Gerçekte kimilerini ne için düşünürken, nasıllarımızla
kendimizi değerlendirmeye başlarız. Empati kur! Anlamaya
çalışırken sende oyuna bir gir. İzleyici ol, soru sor,
yoklanılmayı bekle çözümlerini hisset. Duygularına dokunarak
kilidi açarak içeride olmasını dilediklerinizi kodlayın.
Ilerleyemediğimizi
düşünürken yargılamaya koyuluruz. Itici gücümüz devreye
girdimi kaçmaya başlar yada uzaklaşırız. Oysa yüzleşirken bir
an geçmişi anımsar ve o an duygusallaşabilmiş olsak bile gelip
geçici olduğuna inandıralım kendimizi.
Kilit de biziz,
anahtarda biziz.

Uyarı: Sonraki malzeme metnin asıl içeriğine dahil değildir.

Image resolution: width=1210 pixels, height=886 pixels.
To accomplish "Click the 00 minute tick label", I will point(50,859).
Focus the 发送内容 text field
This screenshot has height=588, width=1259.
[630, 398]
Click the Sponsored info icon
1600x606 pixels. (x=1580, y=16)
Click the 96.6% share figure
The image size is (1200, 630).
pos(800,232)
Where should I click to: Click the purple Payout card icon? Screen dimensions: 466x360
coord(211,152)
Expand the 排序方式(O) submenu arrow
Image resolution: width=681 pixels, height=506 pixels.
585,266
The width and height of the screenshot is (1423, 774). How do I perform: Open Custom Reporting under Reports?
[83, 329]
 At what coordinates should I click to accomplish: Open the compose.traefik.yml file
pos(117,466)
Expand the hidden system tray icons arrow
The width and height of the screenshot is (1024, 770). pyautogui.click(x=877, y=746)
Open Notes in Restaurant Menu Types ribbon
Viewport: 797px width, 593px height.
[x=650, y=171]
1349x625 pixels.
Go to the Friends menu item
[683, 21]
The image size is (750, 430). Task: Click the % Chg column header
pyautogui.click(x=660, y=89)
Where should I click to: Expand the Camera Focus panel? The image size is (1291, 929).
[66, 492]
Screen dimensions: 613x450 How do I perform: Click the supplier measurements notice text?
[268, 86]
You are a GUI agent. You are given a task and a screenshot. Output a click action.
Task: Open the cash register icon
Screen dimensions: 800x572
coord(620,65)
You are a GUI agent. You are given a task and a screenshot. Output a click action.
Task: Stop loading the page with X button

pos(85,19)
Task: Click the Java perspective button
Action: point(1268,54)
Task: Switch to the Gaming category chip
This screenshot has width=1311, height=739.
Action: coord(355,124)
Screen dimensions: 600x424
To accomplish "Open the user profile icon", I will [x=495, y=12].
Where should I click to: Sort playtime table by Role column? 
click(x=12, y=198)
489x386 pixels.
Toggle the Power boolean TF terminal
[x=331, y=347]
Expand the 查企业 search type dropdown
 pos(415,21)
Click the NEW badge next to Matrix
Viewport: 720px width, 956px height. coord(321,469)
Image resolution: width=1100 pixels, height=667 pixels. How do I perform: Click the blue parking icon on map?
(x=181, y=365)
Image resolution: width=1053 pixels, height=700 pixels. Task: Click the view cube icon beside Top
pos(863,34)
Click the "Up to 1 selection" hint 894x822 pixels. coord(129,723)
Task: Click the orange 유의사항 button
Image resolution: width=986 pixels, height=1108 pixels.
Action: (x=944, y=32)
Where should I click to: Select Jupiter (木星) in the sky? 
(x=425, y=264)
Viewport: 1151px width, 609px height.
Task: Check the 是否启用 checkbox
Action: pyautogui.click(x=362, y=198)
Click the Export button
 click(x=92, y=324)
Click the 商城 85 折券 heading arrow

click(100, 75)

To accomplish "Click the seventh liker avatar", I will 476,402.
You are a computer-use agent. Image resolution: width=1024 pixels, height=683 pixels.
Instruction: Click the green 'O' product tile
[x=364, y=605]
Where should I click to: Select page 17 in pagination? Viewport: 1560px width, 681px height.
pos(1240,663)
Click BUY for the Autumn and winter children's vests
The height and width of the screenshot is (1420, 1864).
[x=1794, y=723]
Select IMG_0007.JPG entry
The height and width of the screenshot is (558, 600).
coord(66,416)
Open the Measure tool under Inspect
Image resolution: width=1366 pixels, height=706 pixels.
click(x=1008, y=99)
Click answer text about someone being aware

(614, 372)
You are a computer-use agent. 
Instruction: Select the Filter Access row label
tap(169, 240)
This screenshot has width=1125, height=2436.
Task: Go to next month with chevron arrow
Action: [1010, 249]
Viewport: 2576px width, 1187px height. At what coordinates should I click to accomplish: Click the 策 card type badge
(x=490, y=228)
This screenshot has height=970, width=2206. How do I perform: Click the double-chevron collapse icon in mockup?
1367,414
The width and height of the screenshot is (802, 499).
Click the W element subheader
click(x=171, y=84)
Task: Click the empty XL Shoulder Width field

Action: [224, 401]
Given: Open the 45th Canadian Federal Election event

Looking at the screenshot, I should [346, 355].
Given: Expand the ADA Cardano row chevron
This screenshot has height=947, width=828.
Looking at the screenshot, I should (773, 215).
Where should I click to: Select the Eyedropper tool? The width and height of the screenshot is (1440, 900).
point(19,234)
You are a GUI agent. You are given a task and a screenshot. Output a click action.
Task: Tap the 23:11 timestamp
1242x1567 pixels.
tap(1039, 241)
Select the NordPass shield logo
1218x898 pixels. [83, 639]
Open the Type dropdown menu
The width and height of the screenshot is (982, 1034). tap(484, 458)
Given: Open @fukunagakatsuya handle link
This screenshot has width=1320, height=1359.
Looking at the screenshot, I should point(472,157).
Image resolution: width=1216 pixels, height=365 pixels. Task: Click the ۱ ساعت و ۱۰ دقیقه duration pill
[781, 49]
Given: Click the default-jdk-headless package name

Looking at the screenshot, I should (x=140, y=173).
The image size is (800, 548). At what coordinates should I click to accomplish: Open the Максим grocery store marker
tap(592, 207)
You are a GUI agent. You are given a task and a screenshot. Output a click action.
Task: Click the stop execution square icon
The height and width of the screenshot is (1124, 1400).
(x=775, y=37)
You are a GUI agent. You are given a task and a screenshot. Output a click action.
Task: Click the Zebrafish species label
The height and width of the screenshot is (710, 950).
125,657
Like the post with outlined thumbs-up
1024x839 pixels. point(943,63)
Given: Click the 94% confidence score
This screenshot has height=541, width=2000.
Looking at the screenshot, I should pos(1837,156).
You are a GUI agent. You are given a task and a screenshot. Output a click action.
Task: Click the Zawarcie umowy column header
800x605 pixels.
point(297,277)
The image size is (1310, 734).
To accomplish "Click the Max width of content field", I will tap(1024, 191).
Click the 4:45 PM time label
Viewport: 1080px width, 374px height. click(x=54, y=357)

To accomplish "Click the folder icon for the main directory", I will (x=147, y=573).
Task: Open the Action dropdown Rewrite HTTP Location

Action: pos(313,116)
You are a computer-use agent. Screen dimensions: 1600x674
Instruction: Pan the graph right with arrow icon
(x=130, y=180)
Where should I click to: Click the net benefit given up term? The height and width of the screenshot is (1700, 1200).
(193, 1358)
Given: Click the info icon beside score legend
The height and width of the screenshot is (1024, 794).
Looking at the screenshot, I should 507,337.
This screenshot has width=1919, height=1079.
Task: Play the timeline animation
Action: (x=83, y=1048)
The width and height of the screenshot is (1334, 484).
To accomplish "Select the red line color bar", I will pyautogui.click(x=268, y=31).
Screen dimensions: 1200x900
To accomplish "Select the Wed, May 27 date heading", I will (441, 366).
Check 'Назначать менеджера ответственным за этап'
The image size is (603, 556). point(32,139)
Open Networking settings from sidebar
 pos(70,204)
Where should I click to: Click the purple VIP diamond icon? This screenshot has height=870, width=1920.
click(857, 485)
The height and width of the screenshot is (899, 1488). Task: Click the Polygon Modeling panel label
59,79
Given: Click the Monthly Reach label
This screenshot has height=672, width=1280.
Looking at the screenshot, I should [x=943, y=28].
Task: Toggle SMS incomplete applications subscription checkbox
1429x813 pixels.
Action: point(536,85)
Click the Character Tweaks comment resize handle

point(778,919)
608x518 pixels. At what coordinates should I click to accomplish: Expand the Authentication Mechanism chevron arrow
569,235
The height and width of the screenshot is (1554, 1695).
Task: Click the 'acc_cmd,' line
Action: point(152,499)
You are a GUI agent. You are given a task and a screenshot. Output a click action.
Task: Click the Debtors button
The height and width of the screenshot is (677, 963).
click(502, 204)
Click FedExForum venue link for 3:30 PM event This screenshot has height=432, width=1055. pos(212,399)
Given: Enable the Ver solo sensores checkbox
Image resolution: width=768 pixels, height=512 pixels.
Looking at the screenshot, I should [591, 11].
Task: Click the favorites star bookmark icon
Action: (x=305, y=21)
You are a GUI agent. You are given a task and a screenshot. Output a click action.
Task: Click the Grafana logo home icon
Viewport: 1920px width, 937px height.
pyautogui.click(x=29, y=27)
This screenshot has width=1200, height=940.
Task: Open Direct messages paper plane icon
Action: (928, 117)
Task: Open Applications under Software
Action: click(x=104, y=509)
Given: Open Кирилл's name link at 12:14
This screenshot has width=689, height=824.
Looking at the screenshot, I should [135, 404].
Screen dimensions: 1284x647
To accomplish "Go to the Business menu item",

Sadece birilerin bize bunu anlatmasını bekleriz.
Olumlu ve olumsuz olayların beklentimizle alakalı olduğundan
düşüncelerimizde yada hedef koyduklarımızdan farklı vede başka
düşünür olmalıyız.
Biraz kendimizi
zorladıkmı cevapsız kalmayan duygularımızın ardını anlamaya
çalışacağız. Her nedenlerin sebeplerinin bağımlılığımıza
dönüşür olması ile her olaydan derslerimizi alarak kendimizi
kendimizde yokladıkmı anlamsız gelenlerin dahi anlamlı olduğudur.
Yaşarken olmasını
istediklerimiz, dilediklerimiz taleplerimizdir.
Gerçektede
istemeyi bilirsek sadece “evet” isterim demekle olmadığımızdan
bunu biraz düşünün derim. Nasıl istersek istediklerimizdir
gerçek olur. Nasıl soruda kalayım? Diye düündükçede bu cevabın
sorusu nedir? gibi biraz zora girdikmi mecburen ardından basit ve
kolayı keşfedebilmemizin formüllerini yoklayacağız. Bu bizim
için geçiş sürecidir ve öylede oldumu bu döngüden almamız
gereken derslerimizi de alırız.
Adımlarımızı
ona göre atarsak başarılı olmaya başlarız. Nedense, herşeyde
olması gereken sabırdır. “Her olan olmayanda hayır vardır”
dedikleri ve bizi kendimizden çeki düzen verecek hikayelerin
önümüzden çekilir olması istememize bağlı olur.
Aynalar yalan
söylemez. Biz neysek yansıyan o dur… bakıp görmek
istemediğimiz bir yüz varsa önce kendimizinkini değiştririz.
Bilirizki dışardan yansıyan her şeyde bize kendmiz anımsatır.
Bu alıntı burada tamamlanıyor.